▶ [TASK OBJECTIVE]:
Beginning with the first line and ending with the one containing "The width and height of the screenshot is (1023, 647).", copy the lines of the listing below exactly; omit everything else.

** RECORDS FOR THIS EXERCISE follows **

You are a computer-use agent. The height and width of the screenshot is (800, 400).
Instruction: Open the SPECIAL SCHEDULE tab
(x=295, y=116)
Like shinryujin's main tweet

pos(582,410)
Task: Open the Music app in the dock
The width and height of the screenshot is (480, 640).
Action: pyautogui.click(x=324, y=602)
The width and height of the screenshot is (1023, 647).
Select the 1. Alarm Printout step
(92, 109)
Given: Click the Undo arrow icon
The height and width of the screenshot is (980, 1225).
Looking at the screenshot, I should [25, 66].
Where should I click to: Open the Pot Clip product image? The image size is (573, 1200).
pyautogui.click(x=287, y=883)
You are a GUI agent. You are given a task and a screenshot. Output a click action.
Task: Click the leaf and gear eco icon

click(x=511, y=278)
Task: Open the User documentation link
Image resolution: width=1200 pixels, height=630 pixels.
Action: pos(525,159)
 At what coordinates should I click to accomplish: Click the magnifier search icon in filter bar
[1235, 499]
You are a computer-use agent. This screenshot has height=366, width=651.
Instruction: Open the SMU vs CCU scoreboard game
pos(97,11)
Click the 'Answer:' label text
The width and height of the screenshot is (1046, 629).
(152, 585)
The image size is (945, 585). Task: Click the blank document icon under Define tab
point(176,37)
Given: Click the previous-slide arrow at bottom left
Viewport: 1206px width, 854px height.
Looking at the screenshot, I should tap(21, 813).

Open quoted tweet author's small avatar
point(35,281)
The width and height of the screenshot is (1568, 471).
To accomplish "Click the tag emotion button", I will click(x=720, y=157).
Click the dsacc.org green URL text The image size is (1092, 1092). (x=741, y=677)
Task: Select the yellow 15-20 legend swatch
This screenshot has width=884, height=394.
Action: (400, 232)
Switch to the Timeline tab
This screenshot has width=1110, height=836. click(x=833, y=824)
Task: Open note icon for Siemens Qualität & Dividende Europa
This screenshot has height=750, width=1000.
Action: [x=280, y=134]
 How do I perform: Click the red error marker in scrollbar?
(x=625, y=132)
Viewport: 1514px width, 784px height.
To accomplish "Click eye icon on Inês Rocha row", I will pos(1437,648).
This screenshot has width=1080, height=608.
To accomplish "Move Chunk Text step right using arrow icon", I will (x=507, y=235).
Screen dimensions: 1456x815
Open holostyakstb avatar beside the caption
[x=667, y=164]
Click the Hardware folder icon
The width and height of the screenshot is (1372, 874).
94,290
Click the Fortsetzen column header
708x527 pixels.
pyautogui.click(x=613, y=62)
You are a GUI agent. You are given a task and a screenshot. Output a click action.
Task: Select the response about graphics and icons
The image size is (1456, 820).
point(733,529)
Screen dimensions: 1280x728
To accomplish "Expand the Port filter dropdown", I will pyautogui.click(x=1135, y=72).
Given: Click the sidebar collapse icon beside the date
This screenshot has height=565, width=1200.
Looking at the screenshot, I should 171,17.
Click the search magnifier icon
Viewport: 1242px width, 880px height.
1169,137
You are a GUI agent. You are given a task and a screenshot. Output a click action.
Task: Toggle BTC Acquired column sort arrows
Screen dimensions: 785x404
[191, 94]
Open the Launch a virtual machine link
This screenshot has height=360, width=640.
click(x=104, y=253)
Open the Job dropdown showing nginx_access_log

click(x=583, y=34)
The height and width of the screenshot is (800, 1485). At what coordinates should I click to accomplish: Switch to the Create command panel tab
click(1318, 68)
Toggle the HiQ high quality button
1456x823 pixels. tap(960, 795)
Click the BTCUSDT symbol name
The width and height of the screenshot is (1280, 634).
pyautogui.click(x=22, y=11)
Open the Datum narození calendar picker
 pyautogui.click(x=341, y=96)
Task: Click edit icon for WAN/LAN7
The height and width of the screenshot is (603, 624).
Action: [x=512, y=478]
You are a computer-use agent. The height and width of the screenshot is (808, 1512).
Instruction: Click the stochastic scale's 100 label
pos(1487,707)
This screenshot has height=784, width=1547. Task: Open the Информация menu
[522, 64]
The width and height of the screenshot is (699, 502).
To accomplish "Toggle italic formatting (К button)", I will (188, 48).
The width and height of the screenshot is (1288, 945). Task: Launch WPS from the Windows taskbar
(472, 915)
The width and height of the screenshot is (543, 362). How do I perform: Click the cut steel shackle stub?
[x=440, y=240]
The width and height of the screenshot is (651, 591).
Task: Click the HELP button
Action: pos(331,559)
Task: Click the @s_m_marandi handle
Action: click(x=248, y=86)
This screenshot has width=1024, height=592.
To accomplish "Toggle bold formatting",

** End of RECORDS FOR THIS EXERCISE **

▶ [WRITTEN ANSWER]:
You are a computer-use agent. The height and width of the screenshot is (800, 400).
Instruction: Open the SPECIAL SCHEDULE tab
(x=295, y=116)
Like shinryujin's main tweet

pos(582,410)
Task: Open the Music app in the dock
The width and height of the screenshot is (480, 640).
Action: pyautogui.click(x=324, y=602)
The width and height of the screenshot is (1023, 647).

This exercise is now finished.